** SOURCE MATERIAL follows **
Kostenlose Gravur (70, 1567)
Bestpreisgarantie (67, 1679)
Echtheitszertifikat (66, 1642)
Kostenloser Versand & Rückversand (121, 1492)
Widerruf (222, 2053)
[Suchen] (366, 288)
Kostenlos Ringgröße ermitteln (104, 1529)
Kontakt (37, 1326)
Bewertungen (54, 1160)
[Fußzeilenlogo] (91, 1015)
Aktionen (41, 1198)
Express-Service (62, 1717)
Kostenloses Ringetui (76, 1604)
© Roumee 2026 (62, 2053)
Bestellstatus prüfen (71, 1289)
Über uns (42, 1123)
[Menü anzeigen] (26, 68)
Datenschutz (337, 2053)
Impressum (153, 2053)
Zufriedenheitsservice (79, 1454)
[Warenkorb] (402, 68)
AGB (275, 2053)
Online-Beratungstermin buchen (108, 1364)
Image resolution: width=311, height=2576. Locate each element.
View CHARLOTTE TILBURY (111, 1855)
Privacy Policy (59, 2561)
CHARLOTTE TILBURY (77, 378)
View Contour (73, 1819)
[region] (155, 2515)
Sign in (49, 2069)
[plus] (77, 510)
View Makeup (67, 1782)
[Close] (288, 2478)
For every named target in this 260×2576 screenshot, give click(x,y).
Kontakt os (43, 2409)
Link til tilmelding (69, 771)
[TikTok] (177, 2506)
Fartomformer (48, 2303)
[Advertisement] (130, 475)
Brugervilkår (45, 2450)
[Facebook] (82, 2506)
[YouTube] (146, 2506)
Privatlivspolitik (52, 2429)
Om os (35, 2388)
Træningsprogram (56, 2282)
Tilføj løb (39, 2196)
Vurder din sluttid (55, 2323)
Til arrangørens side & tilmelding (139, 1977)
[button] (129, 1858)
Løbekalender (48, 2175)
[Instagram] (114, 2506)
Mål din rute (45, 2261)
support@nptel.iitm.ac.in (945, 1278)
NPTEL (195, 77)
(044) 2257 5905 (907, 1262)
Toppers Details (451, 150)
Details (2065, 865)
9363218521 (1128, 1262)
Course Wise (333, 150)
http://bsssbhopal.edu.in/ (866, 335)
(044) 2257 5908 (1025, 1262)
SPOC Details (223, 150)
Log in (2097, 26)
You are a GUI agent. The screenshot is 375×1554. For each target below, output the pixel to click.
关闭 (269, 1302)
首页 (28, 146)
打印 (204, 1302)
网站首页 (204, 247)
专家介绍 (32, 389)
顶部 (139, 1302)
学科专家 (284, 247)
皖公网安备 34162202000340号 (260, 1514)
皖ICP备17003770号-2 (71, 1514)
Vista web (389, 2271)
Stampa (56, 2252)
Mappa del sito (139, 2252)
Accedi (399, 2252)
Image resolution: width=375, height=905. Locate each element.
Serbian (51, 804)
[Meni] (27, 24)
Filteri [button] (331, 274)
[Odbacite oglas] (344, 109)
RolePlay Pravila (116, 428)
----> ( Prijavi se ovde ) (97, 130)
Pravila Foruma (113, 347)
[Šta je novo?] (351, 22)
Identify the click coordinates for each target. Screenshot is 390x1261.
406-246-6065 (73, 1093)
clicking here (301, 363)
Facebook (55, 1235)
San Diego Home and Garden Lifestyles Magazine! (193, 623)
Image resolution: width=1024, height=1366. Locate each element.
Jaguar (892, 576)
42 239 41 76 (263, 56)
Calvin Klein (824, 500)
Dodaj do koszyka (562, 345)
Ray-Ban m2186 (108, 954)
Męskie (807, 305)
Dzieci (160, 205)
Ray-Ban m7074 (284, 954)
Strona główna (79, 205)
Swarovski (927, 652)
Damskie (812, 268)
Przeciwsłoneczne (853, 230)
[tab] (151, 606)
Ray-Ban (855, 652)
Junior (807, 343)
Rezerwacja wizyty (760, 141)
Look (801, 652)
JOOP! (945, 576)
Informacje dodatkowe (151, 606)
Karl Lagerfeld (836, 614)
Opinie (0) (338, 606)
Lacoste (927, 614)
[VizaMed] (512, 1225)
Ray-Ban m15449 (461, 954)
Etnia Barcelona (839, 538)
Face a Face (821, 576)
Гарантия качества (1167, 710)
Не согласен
** End of SOURCE MATERIAL **
• EXERCISE AIM: Provide an exact transcription of every entry above.

• TASK SOLUTION:
Kostenlose Gravur (70, 1567)
Bestpreisgarantie (67, 1679)
Echtheitszertifikat (66, 1642)
Kostenloser Versand & Rückversand (121, 1492)
Widerruf (222, 2053)
[Suchen] (366, 288)
Kostenlos Ringgröße ermitteln (104, 1529)
Kontakt (37, 1326)
Bewertungen (54, 1160)
[Fußzeilenlogo] (91, 1015)
Aktionen (41, 1198)
Express-Service (62, 1717)
Kostenloses Ringetui (76, 1604)
© Roumee 2026 (62, 2053)
Bestellstatus prüfen (71, 1289)
Über uns (42, 1123)
[Menü anzeigen] (26, 68)
Datenschutz (337, 2053)
Impressum (153, 2053)
Zufriedenheitsservice (79, 1454)
[Warenkorb] (402, 68)
AGB (275, 2053)
Online-Beratungstermin buchen (108, 1364)
Image resolution: width=311, height=2576. Locate each element.
View CHARLOTTE TILBURY (111, 1855)
Privacy Policy (59, 2561)
CHARLOTTE TILBURY (77, 378)
View Contour (73, 1819)
[region] (155, 2515)
Sign in (49, 2069)
[plus] (77, 510)
View Makeup (67, 1782)
[Close] (288, 2478)
For every named target in this 260×2576 screenshot, give click(x,y).
Kontakt os (43, 2409)
Link til tilmelding (69, 771)
[TikTok] (177, 2506)
Fartomformer (48, 2303)
[Advertisement] (130, 475)
Brugervilkår (45, 2450)
[Facebook] (82, 2506)
[YouTube] (146, 2506)
Privatlivspolitik (52, 2429)
Om os (35, 2388)
Træningsprogram (56, 2282)
Tilføj løb (39, 2196)
Vurder din sluttid (55, 2323)
Til arrangørens side & tilmelding (139, 1977)
[button] (129, 1858)
Løbekalender (48, 2175)
[Instagram] (114, 2506)
Mål din rute (45, 2261)
support@nptel.iitm.ac.in (945, 1278)
NPTEL (195, 77)
(044) 2257 5905 (907, 1262)
Toppers Details (451, 150)
Details (2065, 865)
9363218521 (1128, 1262)
Course Wise (333, 150)
http://bsssbhopal.edu.in/ (866, 335)
(044) 2257 5908 (1025, 1262)
SPOC Details (223, 150)
Log in (2097, 26)
You are a GUI agent. The screenshot is 375×1554. For each target below, output the pixel to click.
关闭 (269, 1302)
首页 (28, 146)
打印 (204, 1302)
网站首页 (204, 247)
专家介绍 (32, 389)
顶部 (139, 1302)
学科专家 (284, 247)
皖公网安备 34162202000340号 (260, 1514)
皖ICP备17003770号-2 (71, 1514)
Vista web (389, 2271)
Stampa (56, 2252)
Mappa del sito (139, 2252)
Accedi (399, 2252)
Image resolution: width=375, height=905. Locate each element.
Serbian (51, 804)
[Meni] (27, 24)
Filteri [button] (331, 274)
[Odbacite oglas] (344, 109)
RolePlay Pravila (116, 428)
----> ( Prijavi se ovde ) (97, 130)
Pravila Foruma (113, 347)
[Šta je novo?] (351, 22)
Identify the click coordinates for each target. Screenshot is 390x1261.
406-246-6065 (73, 1093)
clicking here (301, 363)
Facebook (55, 1235)
San Diego Home and Garden Lifestyles Magazine! (193, 623)
Image resolution: width=1024, height=1366. Locate each element.
Jaguar (892, 576)
42 239 41 76 (263, 56)
Calvin Klein (824, 500)
Dodaj do koszyka (562, 345)
Ray-Ban m2186 (108, 954)
Męskie (807, 305)
Dzieci (160, 205)
Ray-Ban m7074 (284, 954)
Strona główna (79, 205)
Swarovski (927, 652)
Damskie (812, 268)
Przeciwsłoneczne (853, 230)
[tab] (151, 606)
Ray-Ban (855, 652)
Junior (807, 343)
Rezerwacja wizyty (760, 141)
Look (801, 652)
JOOP! (945, 576)
Informacje dodatkowe (151, 606)
Karl Lagerfeld (836, 614)
Opinie (0) (338, 606)
Lacoste (927, 614)
[VizaMed] (512, 1225)
Ray-Ban m15449 (461, 954)
Etnia Barcelona (839, 538)
Face a Face (821, 576)
Гарантия качества (1167, 710)
Не согласен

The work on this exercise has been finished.